Task instructions
#1 Does each statement agree with the passage on Docker image layers? Answer yes or no for each and quote the deciding words. (a) Each command in a Dockerfile generates a layer in the Docker image. (b) The backslash splits one command into several separate commands. (c) The passage recommends removing large, extraneous files such as a tarball.
#2 In the passage on Docker image layers, what does each && let you do?
#3 Carry the passage on Docker image layers forward from its final RUN command.
# START OF Passage
It is also important to note that layers in the Docker image are generated by each command in the Dockerfile. To make a streamlined Docker image which will deploy on a worker node more quickly and make cycles of a Docker image build faster, it is best to remove any large, extraneous files, such as a tarball from which you installed a tool.
To accomplish this, commands to your Dockerfile should look like this:
RUN \
wget blah.com/tarball.tgz && \
tar xzf tarball.tgz && \
cd tarball && \
make && \
cd .. && \
rm -rf tarball.tgz
Where each &&
lets you chain together multiple bash commands, and
the backslash continues the same, single-line command over multiple
lines.
Avoid this:
RUN wget blah.com/tarball.tgz
RUN tar xzf tarball.tgz
RUN cd tarball
RUN make
RUN cd ..
# END OF Passage
# START OF Given material
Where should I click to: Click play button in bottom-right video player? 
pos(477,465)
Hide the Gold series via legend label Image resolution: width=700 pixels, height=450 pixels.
# END OF Given material
Final results
#1
(a) Yes: "layers in the Docker image are generated by each command in the Dockerfile"
(b) No: "the backslash continues the same, single-line command over multiple lines"
(c) Yes: "it is best to remove any large, extraneous files, such as a tarball from which you installed a tool"

#2 It lets you chain together multiple bash commands.

#3
RUN rm -rf tarball.tgz
Each call to RUN
creates a separate Docker image layer that sits on
top of the previous one. Previous layers are read-only, so you can’t
modify their content if you wanted to clean up files. In general, you
will want one RUN
command for each discrete service that you set up
in your container.
Final note: Docker will rebuild everything from the first detected
change in a dockerfile but pull everything upstream of that from its
cache. If you are pulling in external data using RUN
and a command
like git clone
or wget
, then changes in those sources will not
automatically be reflected in a rebuilt Docker image unless the Docker
file changes at or before that import.